You had to stir the motor up to 6,500rpm to attain max power, a tuneful if not especially economical process that could drop the mpg down from 29mpg combined to somewhere in the teens. Maximum torque of 181lb ft came in at 4,000rpm, the 0-60 was 7.7 seconds and the top whack was 141mph. Unless they’ve changed it since Shed pinned the VED table up on his wall, which is entirely possible, the CO2 emissions figure of 235g/km puts it into the mystery K* £415 tax bracket.
The ‘+’ part of the name referred to the Plus pack which was the only official non-standard spec option for the ZT. On facelift cars like our Shed that pack added dual-zone climate, rear passenger vents, electric rear windows, a CR80 radio cassette and a six-CD multichanger. In reality, the Monogram optioning scheme meant you could have more or less anything put onto your ZT at the ordering stage. Well, within reason anyway.
After the death of the firm, most of the last Rover 75s and MG ZTs languished unbought and very much unloved for a good while. Fears about service and parts backup saw unused auction disposal cars going for not much more than SOTW’s £2,000 limit. This particular ZT looks like it sat around in the automotive equivalent of the dog pound for an unfeasibly long time as its first registration didn’t take place until October 2006. It is in Northern Ireland though, a few miles east of Belfast, and Shed has no clue as to how their registration system operated.

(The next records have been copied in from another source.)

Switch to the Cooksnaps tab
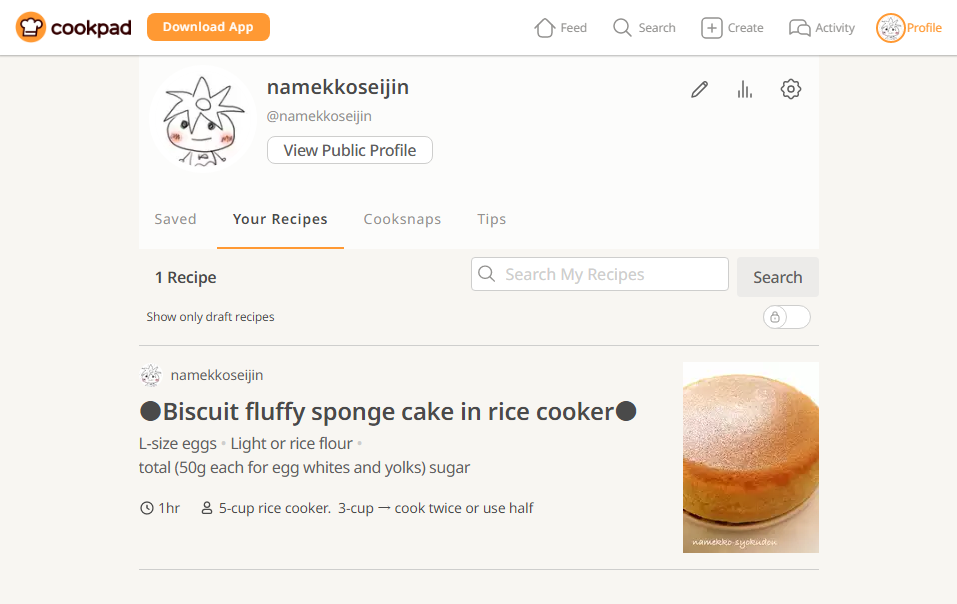This screenshot has width=957, height=604. pos(402,219)
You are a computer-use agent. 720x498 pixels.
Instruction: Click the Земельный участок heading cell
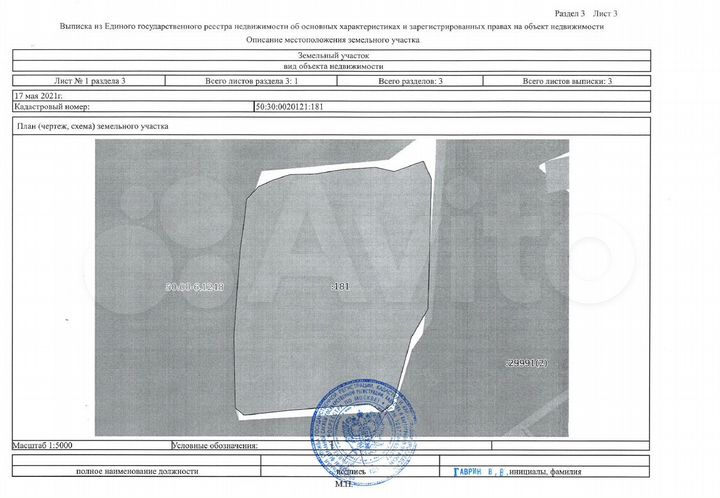click(333, 55)
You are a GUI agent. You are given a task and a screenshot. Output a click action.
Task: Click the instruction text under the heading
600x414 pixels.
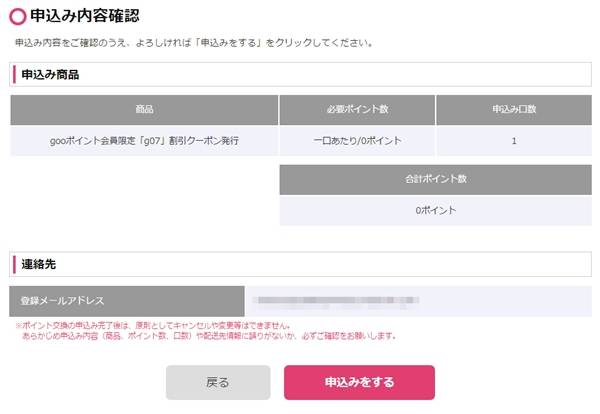[194, 43]
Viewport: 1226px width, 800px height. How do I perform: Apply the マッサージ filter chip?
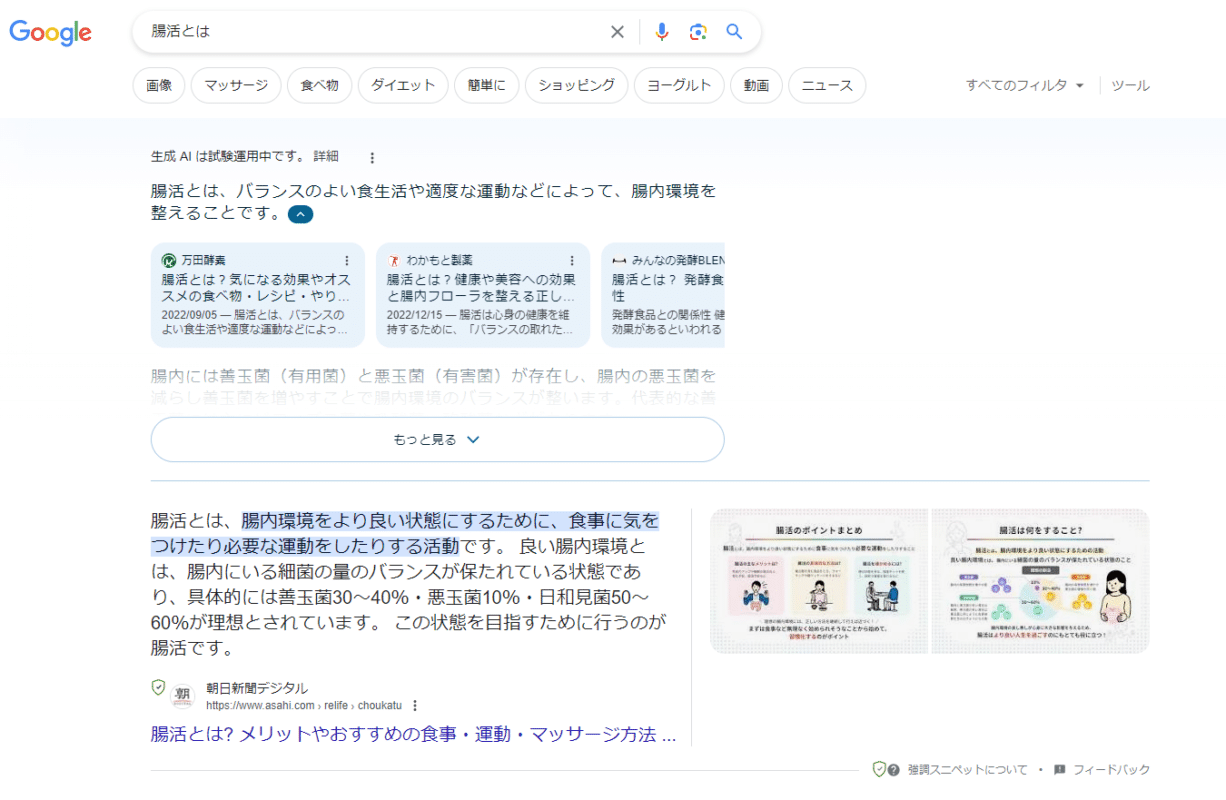coord(235,85)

What he does know is that MOT info for cars tested in Northern Ireland is only available from 2017 on, and even for those years the detail is not published online. We can see however that this ZT got a clean pass on its latest test in September. It needed a second go, admittedly, but relying only on his nose – which despite being bulbous and warty can usually be relied upon to sniff out a wrong ‘un – Shed reckons that this three-owner 72,000-mile car with a folder-load of receipts and an MGOC membership doc in the glovebox has a pleasantly fragrant virtual smell.
We’re told that the timing belt and water pump have already been replaced. We’re not told when, but the official schedule for that work is six years/90,000 miles. Some say that the belts will last for far longer than that if you enjoy the thrill of the unknown. Others, like Haynes, aren’t so trusting and say you should change them at 45,000 miles. One of the car’s owners has evidently taken the safer line.
Shed also knows that if you fancy bringing this car over east side of the Irish Sea there’s a mess of politics involved. Five years ago Northern Ireland left the EU with the rest of the UK, sort of. This eventually led to the Northern Ireland Protocol, the Windsor Framework and – oh, look, a squirrel! Shed was brought up never to talk about sex, religion or politics unless it helped him in some way so you’ll need to look elsewhere for what it all means. In short, though there’ll be lots of bits of paper to be found and Shed has got an uneasy feeling that there might be VAT and customs duties to be paid on top of the cost of going over to Belfast and then putting the MG onto the ferry. All those shenanigans would take it well beyond our £2k upper limit, but of course none of that applies if you live in NI and you like the look of it. If that’s you, athbhliain faoi mhaise daoibh and Shed’s is a large one.